[TASK OBJECTIVE]: Carry on the post about writing Cucumber steps for page layout and styling, starting after its last sentence.
───── TEXT TO READ ─────
During all the research I did for my CSS testing talk, I couldn't help but spot another gap where a testing tool could be useful.
Cucumber
Cucumber is a technology used widely in automated testing setups, mostly for acceptance testing - ensuring that the thing everybody agreed on at the beginning was the thing delivered at the end.
This is accomplished by having a set of plain text files containing descriptions of different scenarios or aspects of the application, usually with a description of the actions performed by an imaginary user. You describe the situation (known as a 'Given' step), describe the user's action ('When') and describe the expected outcome ('Then').
The language (properly known as gherkin) used in these files is deliberately simple and jargon-free so that all the key stakeholders in the project - designers, developers, product owners - can understand but the files are also written in a predictable and structured style so that they can, behind the scenes, be turned into testable code.
What occurred to me when looking into this area was that there wasn't an agreed terminology for specifying the layout/colour/look and feel of a project in plain text. Surely this would be the perfect place to drop in some cucumber salad.
What we've got now is a project based on SpookyJS - a way of controlling CasperJS (and, therefore PhantomJS) from NodeJS - which contains the GhostStory testing steps and their corresponding 'behind the scenes' test code. There are only two steps at the moment but they are the most fundamental which can be used to build up future steps.
───── DATASET ROWS ─────
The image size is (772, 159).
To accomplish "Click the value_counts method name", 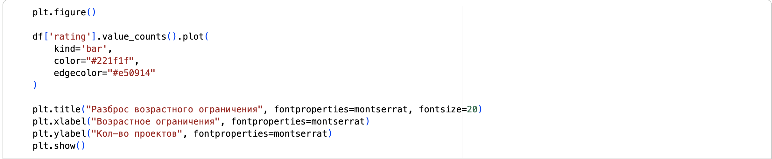I will (x=134, y=37).
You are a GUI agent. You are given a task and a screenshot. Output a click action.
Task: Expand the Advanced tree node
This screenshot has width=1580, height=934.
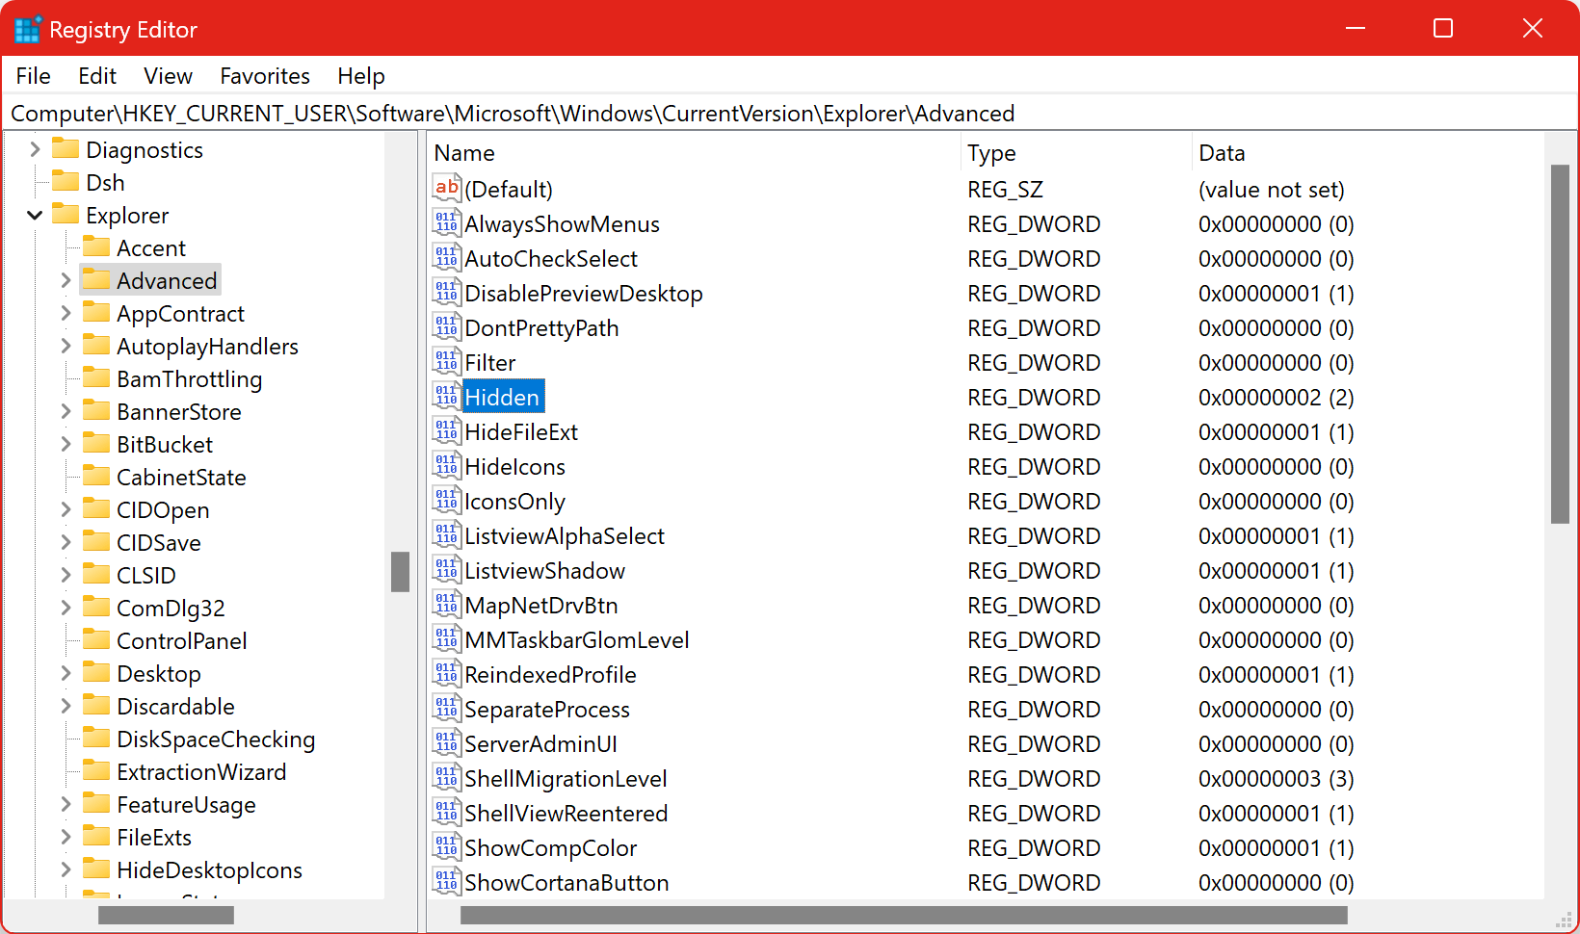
─────
[ANSWER FOR THE TASK]:
Implemented Steps
Here, "Element descriptor" is a non-dev-readable description of the element you want to test - "Main title", "Left-hand navigation", "Hero area call-to-action". In the project, you keep a mapping file, selectors.json, which translates between these descriptions and the CSS selector used to identify the element in tests.
Then the "Element descriptor" should have "property" of "value"
This is using the computed styles on an element and checking to see if they are what you expect them to be. I talked about something similar to this before in an earlier post. This is related to the 'Frozen DOM' approach that my first attempt at a CSS testing tool, cssert, uses but this way does not actually involve a DOM snapshot.
Then the "Element descriptor" should look the same as before
This uses the 'Image Diff' approach. You specify an element and render the browser output of that element to an image. The next time you run the test, you do the same and check to see if the two images differ. As mentioned many times before, this technique is 'content-fragile' but can be useful for a specific subset of tests or when you have mocked content. It can also be particularly useful if you have a 'living styleguide' as described by Nico Hagenburger. I've got some ideas about CSS testing on living styleguides that I'll need to write up in a later post.
Future Steps
Off the top of my head, there are a couple of other generic steps that I think would be useful in this project.
Then the "Element descriptor" should have a "property" of "value1", "value2", ..., or "valueN"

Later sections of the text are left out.